To start, choose between a fish course and a meat course. Both dishes come with a selection of five types of fish or meat prepared in different ways. “When Estonians sit down to eat their Christmas meal, everything is on the table. I wanted to express this in the appetiser by offering smaller portions and a little bit of everything,” explains Uusmees.
For the main course, the chef offers a choice between duck leg, braised wild boar, or lamb. The wild boar was tender and juicy, and served with braised cabbage and carrots. For dessert, choose between chocolate cheesecake with cherries and sour cream mousse or warm Christmas pudding with mulled wine sorbet and caramelised hazelnuts.
Something more traditional
It doesn’t get more central than a meal at Liisu Juures in the Town Hall Square. Located in a warm and inviting cellar in Tallinn’s Old Town, this is the place to come for good food, and good Estonian hospitality.
If you want to try Estonian Christmas food, look for blood sausage and roasted pork. As a main, the selection of sausages may seem daunting, but the sausages themselves are very small, allowing a proper sampling of three different kinds. Included on the platter were blood sausages, pork sausages, and a larger German style wiener. They are served with a generous portion of sauerkraut and roasted potatoes, as well as lingonberry sauce to go with the blood sausage. For another traditional Estonian Christmas dish, try the roasted pork and boiled potatoes.
Kuldse Notsu Kõrts
On a cold winter’s night, step into this cosy little inn, in the heart of Tallinn’s Old Town. At Kuldse Notsu Kõrts, they offer a Christmas menu, so you can try the food without putting in all of the work that goes into its preparation. On offer this year will be an assortment of Estonian Christmas favourites, including blood sausage.
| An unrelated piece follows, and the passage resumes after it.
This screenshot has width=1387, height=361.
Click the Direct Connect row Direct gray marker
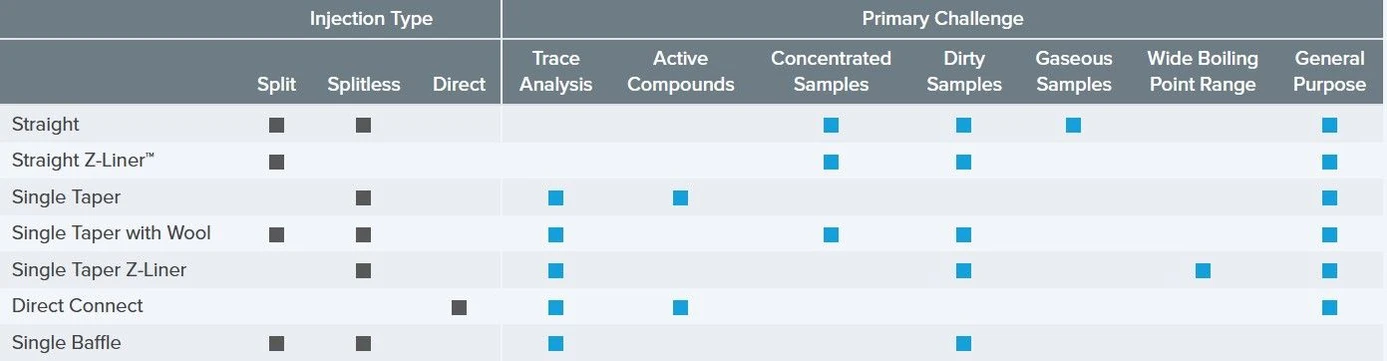click(x=459, y=307)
Or, if you are extra hungry, try the sausage feast with five different kinds of sausages, including blood sausages that come served with sauerkraut, lingonberry sauce and mustard.
What was truly great about the dishes at Eesti Söögituba, was that they came in manageable sized portions, meaning you will have room to try a few different dishes, or have room for dessert. The Christmas menu had not yet been published at the time this article went to print, but you can certainly expect to see some traditional favourites on this menu too.